> _Pixel coordinate grounding data_:

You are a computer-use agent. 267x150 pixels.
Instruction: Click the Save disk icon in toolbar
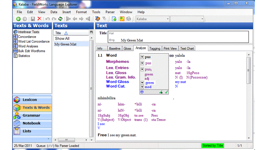click(x=33, y=19)
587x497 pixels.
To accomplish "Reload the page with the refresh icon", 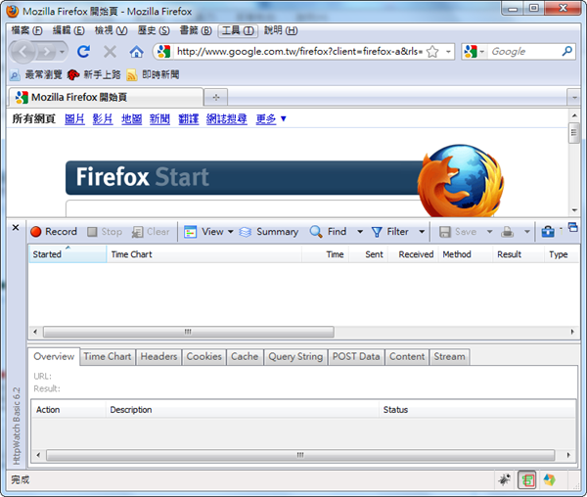I will [83, 52].
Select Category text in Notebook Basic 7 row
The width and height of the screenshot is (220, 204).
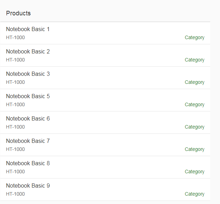pos(194,150)
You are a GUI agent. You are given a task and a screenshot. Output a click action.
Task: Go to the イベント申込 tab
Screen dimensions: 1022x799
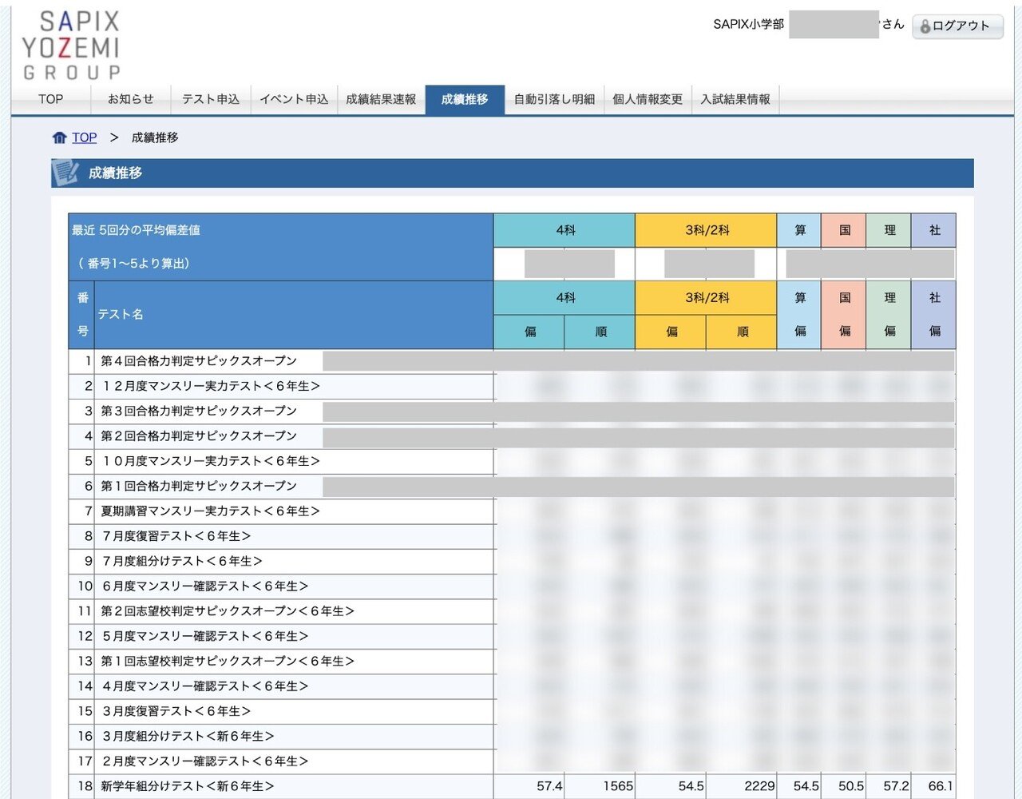coord(294,99)
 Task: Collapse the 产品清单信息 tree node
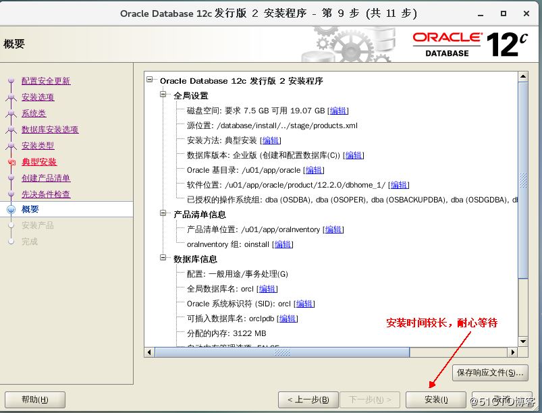pos(163,214)
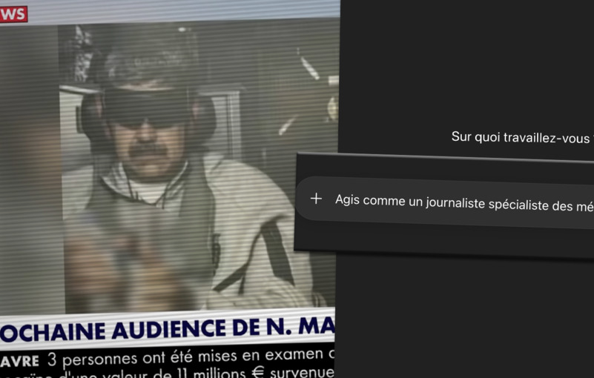The width and height of the screenshot is (594, 378).
Task: Click empty dark area above the chat heading
Action: [x=467, y=59]
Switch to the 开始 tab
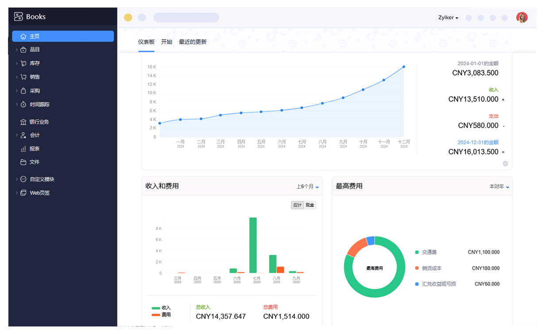The width and height of the screenshot is (545, 334). tap(166, 42)
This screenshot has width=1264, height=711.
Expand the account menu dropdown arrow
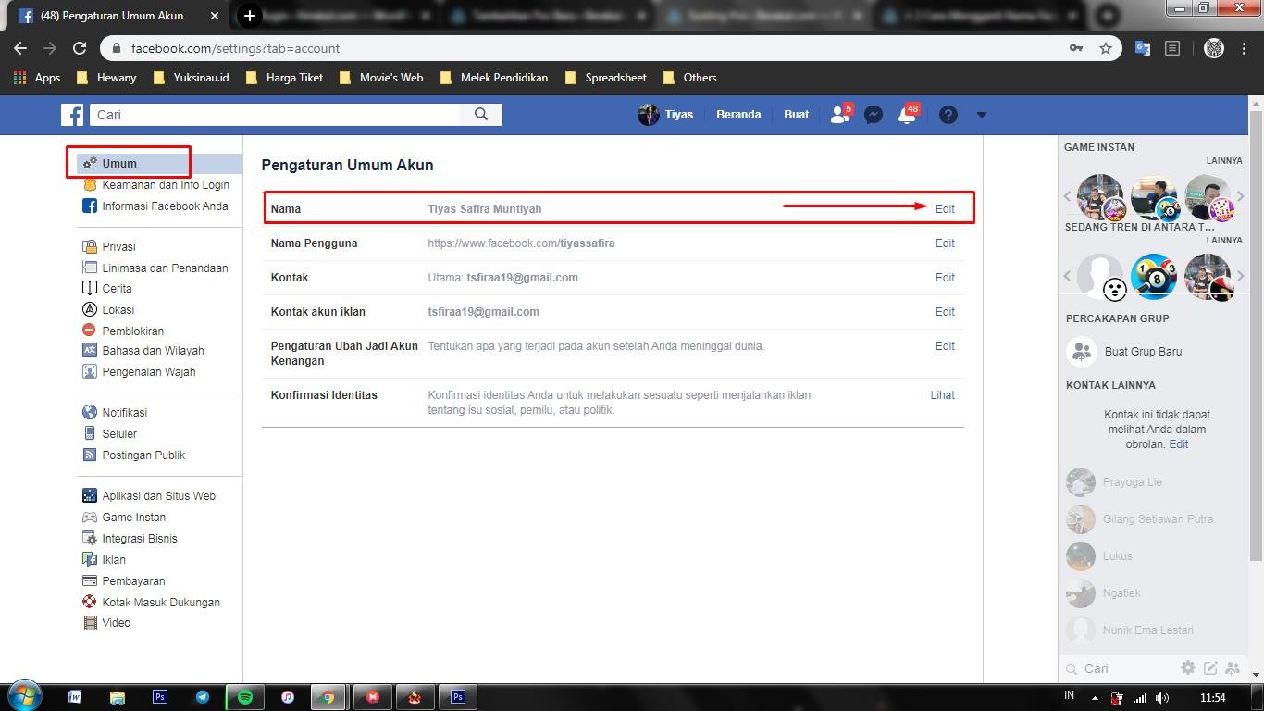(982, 115)
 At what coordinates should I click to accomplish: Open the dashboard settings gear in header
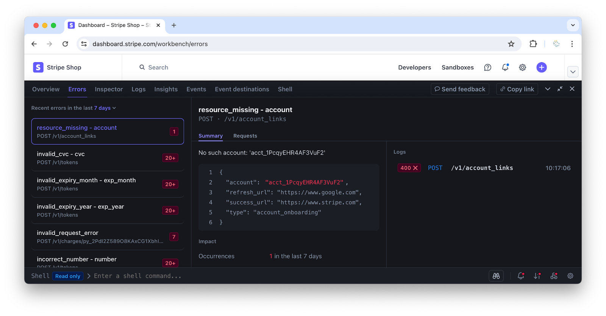(522, 67)
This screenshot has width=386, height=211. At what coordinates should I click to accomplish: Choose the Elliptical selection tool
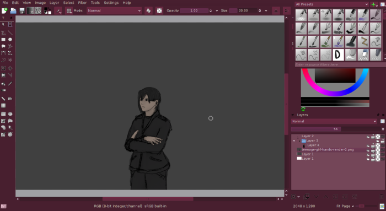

> _Work required_:
Only what runs from the line holding "At what coordinates should I click to accomplish: Open" through the end of the entries above is to be given again, exactly, with every picture omitted.

> _Task result_:
 At what coordinates should I click to accomplish: Open the dashboard settings gear in header
(522, 67)
This screenshot has width=386, height=211. At what coordinates should I click to accomplish: Choose the Elliptical selection tool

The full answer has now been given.